What September 2001 can teach us about April 2013

April 19, 2013

In light of the ongoing manhunt in Boston, we thought we would re-post this piece from yesterday, reflecting on what we can (and should) learn from our own history.

You could be forgiven for thinking that you had stepped into a time machine this week.

Over the last 96 hours, the country witnessed a terrorist attack in Boston, two letters laced with poison were aimed at the White House and a U.S. senator and a series of suspicious packages and bomb threats were received in and around other American cities.


The aftermath of a bom at the finish line of the Boston Marathon on Monday.

That series of events calls to mind nothing so much as the three-week period in the fall of 2001 when the country was stunned and horrified by the terrorist attacks of September 11 and then further terrified by a series of anthrax-laced letters sent to two senators and three news outlets.

The comparison is inexact.  The attack of Sept. 11 left nearly 3,000 dead; the Boston bombings left only three. Sept. 11 was a pivot point in the history of the United States, a jolting realization that we were not safe even in our own country. The bombings on Monday simply reinforced that new(ish) reality.

Still, the unease seething through the public over these last four days has real parallels to those days 12 years ago when it felt like life as we knew it would never be exactly the same again. That the institutions -- government, military -- that we always assumed would (and could) keep us safe might not be able to. That participating in everyday life had suddenly become perilous.

The ways in which the events of those three weeks in September 2001 impacted the political landscape are still being felt -- and understood.

The immediate impact was a rallying-around effect from the public toward our elected officials -- with approval ratings for President George W. Bush and Congress soaring into the 80s and 90s.

The 2002 midterm elections turned into a referendum on which party could keep the country safer as Republicans scored Senate gains by using a vote over the creation of the Department of Homeland Security as alleged evidence of Democrats' weakness on national security. (The defining ad of that election -- and perhaps of the decade -- was the attack on Georgia Sen. Max Cleland, a Vietnam War vet who lost three limbs in the conflict.)

And even as far out as three years from those awful days in the autumn of 2001, the issue of national security/terrorism remained a top-of-the-mind issue for many voters. President Bush put the fact that he had kept the country safe from any further attacks at the center of his reelection campaign -- and it worked.  Roughly one in five voters in that election said that terrorism was the most important issue in deciding their vote, and Bush won 86 percent of that group.  A majority -- 54 percent -- of 2004 voters said that the country was "safer from terrorism" than it was four years previously, and Bush won 79 percent of those voters.

— TASK PROMPT —
Can you echo the article on the Boston bombing word for word, from "You could be" up to and including "three news outlets."? The records have nothing to do with the article on the Boston bombing.

— GIVEN DATA —

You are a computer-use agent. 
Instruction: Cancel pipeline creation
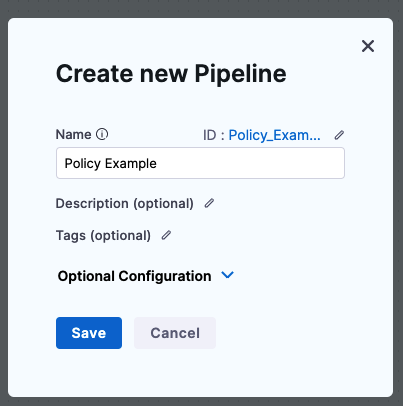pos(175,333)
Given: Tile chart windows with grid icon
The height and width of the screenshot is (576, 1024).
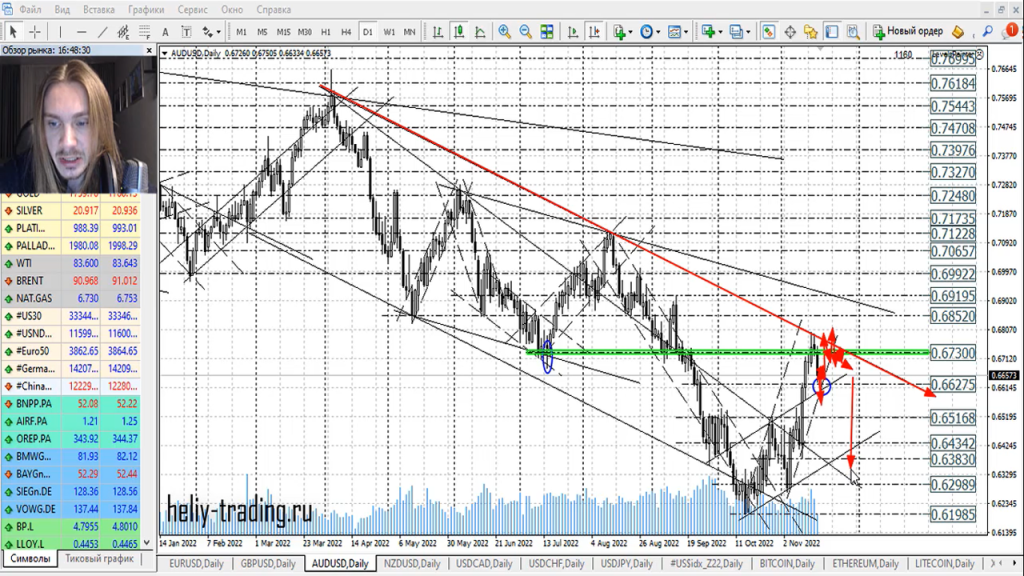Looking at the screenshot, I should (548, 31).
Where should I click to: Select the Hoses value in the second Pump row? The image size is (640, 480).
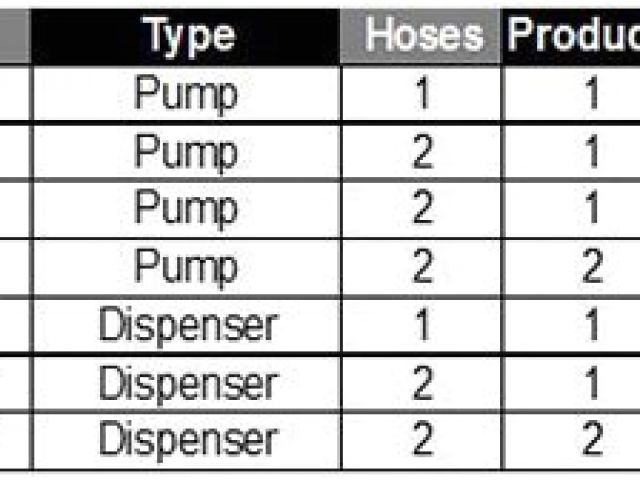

— TASK OUTPUT —
You could be forgiven for thinking that you had stepped into a time machine this week.

Over the last 96 hours, the country witnessed a terrorist attack in Boston, two letters laced with poison were aimed at the White House and a U.S. senator and a series of suspicious packages and bomb threats were received in and around other American cities.


The aftermath of a bom at the finish line of the Boston Marathon on Monday.

That series of events calls to mind nothing so much as the three-week period in the fall of 2001 when the country was stunned and horrified by the terrorist attacks of September 11 and then further terrified by a series of anthrax-laced letters sent to two senators and three news outlets.